What I Told the ER Nurse When I Was Suicidal
Editor's Note
If you experience suicidal thoughts, the following post could be potentially triggering. You can contact the Crisis Text Line by texting “START” to 741741.
There are stretches of time, sometimes extended stretches, when all I can do is get through. I look down at the word tattooed on the inside of my left wrist, “persevere.” I got the tattoo right after I was discharged from the psych hospital four years ago. I stare at it, sometimes for a very long time, and even then, the feeling of wanting to just go doesn’t abate.
• What is Bipolar disorder?
“Just get through the day, Coco. Don’t do anything self-harming or self-sabotaging because you’re worth fighting for,” I tell myself.
Again and again.
It’s survival mode. Those are the times I function at my basest instinctual self. I fight for my life. I push through to the time I know awaits when the blackness will recede just a little bit. There will be reprieve, relief. There will be a glimmer of light that rebirths a glimmer of hope. And it does come.

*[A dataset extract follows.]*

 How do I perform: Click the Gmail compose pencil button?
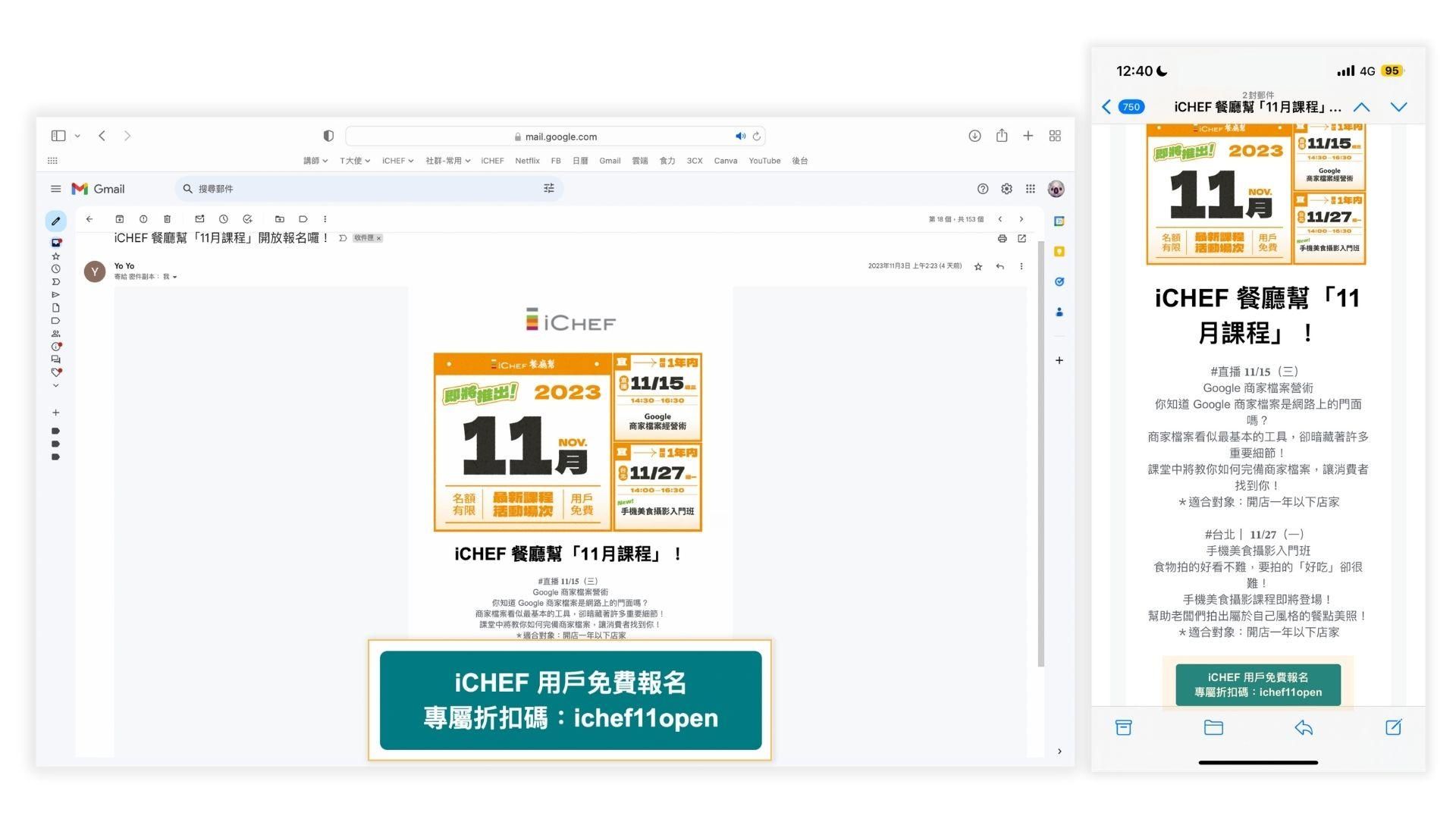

Sometimes the deliverance is so long in coming, I want to end my life. And sometimes I go further than that. But then I get help. I always get help. Because I don’t really want to die. I want to know, at the end of my time, I chose life. I want to push through and find that place of peace which gives me the opportunity to look at my world and look at myself and see the good things.

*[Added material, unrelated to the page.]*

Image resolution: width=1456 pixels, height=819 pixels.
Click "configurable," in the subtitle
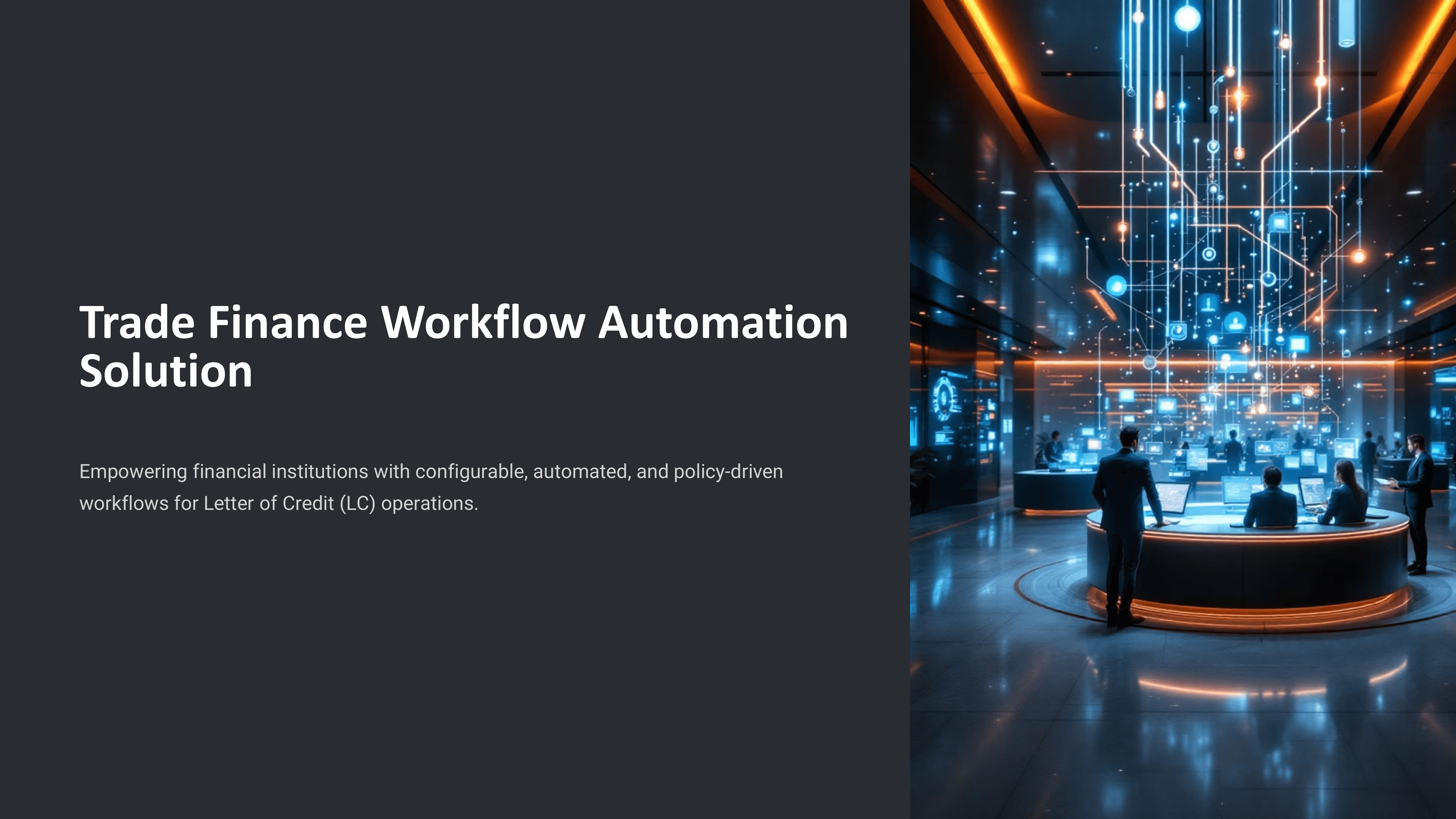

I’m not foolish enough to believe that place of peace lasts indefinitely. Things in life come against me and my own brain comes against me. Bipolar is an incurable illness. It can be managed, but it will never go away. I accept that. I hate it, but it just is.

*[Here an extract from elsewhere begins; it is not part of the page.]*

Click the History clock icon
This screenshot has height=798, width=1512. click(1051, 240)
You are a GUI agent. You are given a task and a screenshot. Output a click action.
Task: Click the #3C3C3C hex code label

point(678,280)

I was in the ER recently because I wanted to kill myself and I was making a plan. I usually don’t get that far, and I was scared. I was telling the nurse why I had come for help. I was telling her really good things. I knew that. I asked her to tell me what I’d said if I didn’t remember, because I knew the words coming out of the deepest part of me were words I needed to hear, so I could know what I really believed about myself and about my life.
Later, she told me I’d said, “Take a thousand steps, and then just take one more.”
“That’s really good!” I said.
“Yes. It is good. And it is true,” she said, taking my hand and smiling, loving me. “You’re going to get through this. There is hope. There is light coming.”